Set problem:
Please swap every "Screen dimensions" in the material below for "Screen size" and write out all the lines again with nothing else changed.

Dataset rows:
......
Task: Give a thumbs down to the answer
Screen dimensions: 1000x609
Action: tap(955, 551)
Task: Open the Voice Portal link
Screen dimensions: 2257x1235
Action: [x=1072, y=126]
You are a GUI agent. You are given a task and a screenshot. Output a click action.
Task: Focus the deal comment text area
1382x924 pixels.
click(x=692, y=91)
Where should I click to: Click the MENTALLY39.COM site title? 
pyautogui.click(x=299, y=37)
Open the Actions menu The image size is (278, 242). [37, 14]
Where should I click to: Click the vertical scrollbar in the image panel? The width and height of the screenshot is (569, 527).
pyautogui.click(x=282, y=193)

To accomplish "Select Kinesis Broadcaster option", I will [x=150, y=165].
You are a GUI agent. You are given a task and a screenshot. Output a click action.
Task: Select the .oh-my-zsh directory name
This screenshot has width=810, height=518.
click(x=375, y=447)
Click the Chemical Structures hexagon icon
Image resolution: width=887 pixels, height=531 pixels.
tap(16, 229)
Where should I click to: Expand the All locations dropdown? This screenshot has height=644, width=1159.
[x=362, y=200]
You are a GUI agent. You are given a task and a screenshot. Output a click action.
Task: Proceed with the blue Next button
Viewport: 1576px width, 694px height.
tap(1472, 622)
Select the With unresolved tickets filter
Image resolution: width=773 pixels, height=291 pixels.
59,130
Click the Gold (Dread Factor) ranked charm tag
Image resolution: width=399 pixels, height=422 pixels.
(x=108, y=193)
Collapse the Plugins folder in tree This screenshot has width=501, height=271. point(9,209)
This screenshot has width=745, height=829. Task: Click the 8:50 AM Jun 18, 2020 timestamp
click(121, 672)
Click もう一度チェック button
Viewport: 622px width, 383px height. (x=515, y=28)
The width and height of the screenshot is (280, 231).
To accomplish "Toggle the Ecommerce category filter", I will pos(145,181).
......
Reply to the task:
Task: Give a thumbs down to the answer
Screen size: 1000x609
Action: tap(955, 551)
Task: Open the Voice Portal link
Screen size: 2257x1235
Action: [x=1072, y=126]
You are a GUI agent. You are given a task and a screenshot. Output a click action.
Task: Focus the deal comment text area
1382x924 pixels.
click(x=692, y=91)
Where should I click to: Click the MENTALLY39.COM site title? 
pyautogui.click(x=299, y=37)
Open the Actions menu The image size is (278, 242). [37, 14]
Where should I click to: Click the vertical scrollbar in the image panel? The width and height of the screenshot is (569, 527).
pyautogui.click(x=282, y=193)

To accomplish "Select Kinesis Broadcaster option", I will [x=150, y=165].
You are a GUI agent. You are given a task and a screenshot. Output a click action.
Task: Select the .oh-my-zsh directory name
This screenshot has width=810, height=518.
click(x=375, y=447)
Click the Chemical Structures hexagon icon
Image resolution: width=887 pixels, height=531 pixels.
tap(16, 229)
Where should I click to: Expand the All locations dropdown? This screenshot has height=644, width=1159.
[x=362, y=200]
You are a GUI agent. You are given a task and a screenshot. Output a click action.
Task: Proceed with the blue Next button
Viewport: 1576px width, 694px height.
tap(1472, 622)
Select the With unresolved tickets filter
Image resolution: width=773 pixels, height=291 pixels.
59,130
Click the Gold (Dread Factor) ranked charm tag
Image resolution: width=399 pixels, height=422 pixels.
(x=108, y=193)
Collapse the Plugins folder in tree This screenshot has width=501, height=271. point(9,209)
This screenshot has width=745, height=829. Task: Click the 8:50 AM Jun 18, 2020 timestamp
click(121, 672)
Click もう一度チェック button
Viewport: 622px width, 383px height. (x=515, y=28)
The width and height of the screenshot is (280, 231).
To accomplish "Toggle the Ecommerce category filter", I will pos(145,181).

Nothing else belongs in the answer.